Collected data:
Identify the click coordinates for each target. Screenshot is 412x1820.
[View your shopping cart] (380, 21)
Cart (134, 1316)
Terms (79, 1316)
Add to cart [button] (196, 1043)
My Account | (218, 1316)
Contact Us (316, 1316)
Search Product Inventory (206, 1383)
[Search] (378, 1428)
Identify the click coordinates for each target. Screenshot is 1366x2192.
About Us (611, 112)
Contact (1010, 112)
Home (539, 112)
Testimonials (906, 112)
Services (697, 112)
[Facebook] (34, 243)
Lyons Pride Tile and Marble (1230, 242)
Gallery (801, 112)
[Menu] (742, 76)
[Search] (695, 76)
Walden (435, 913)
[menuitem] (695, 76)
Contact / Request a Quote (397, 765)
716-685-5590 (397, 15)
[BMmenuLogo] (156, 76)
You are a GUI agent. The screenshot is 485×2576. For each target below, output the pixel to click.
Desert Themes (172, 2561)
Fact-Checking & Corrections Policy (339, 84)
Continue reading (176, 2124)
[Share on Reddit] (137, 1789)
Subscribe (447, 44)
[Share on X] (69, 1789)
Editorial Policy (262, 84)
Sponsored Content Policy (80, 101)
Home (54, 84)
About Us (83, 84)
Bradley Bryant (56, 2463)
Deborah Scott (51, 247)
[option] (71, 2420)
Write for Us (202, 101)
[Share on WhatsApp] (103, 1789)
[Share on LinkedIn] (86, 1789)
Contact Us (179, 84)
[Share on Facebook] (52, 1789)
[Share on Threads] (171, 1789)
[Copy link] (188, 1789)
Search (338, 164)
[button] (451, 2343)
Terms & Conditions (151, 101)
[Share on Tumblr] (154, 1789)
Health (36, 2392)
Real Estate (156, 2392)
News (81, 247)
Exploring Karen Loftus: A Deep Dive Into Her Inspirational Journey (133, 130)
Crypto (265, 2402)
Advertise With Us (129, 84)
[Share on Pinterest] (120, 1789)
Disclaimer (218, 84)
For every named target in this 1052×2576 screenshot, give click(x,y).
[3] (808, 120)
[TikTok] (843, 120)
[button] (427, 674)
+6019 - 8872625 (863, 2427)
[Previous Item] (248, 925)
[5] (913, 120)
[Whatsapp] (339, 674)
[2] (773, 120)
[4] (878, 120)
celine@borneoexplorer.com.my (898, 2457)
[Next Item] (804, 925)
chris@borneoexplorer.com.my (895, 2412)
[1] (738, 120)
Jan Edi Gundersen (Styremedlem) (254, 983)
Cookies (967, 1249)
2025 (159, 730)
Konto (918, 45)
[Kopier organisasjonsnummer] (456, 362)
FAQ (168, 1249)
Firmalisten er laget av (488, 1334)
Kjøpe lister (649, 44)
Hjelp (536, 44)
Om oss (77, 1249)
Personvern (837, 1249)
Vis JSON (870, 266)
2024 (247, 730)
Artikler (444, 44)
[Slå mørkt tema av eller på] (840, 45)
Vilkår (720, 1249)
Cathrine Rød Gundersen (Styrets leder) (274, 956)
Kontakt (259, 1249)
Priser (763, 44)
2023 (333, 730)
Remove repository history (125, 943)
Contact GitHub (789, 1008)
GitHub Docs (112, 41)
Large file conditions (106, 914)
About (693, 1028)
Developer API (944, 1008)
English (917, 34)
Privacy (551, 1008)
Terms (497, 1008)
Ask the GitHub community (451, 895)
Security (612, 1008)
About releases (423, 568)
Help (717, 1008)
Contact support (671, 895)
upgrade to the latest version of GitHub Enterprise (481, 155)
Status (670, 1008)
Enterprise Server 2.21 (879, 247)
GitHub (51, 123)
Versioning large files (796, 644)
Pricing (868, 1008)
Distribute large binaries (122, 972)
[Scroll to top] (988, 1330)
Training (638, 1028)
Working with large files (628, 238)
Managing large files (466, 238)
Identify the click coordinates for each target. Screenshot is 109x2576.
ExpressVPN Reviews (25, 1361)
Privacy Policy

EXERCISE DIRECTIONS: Please give the number of lines in the entries above that hold "coordinates", with no other words.

RESPONSE FOR THIS EXERCISE: 3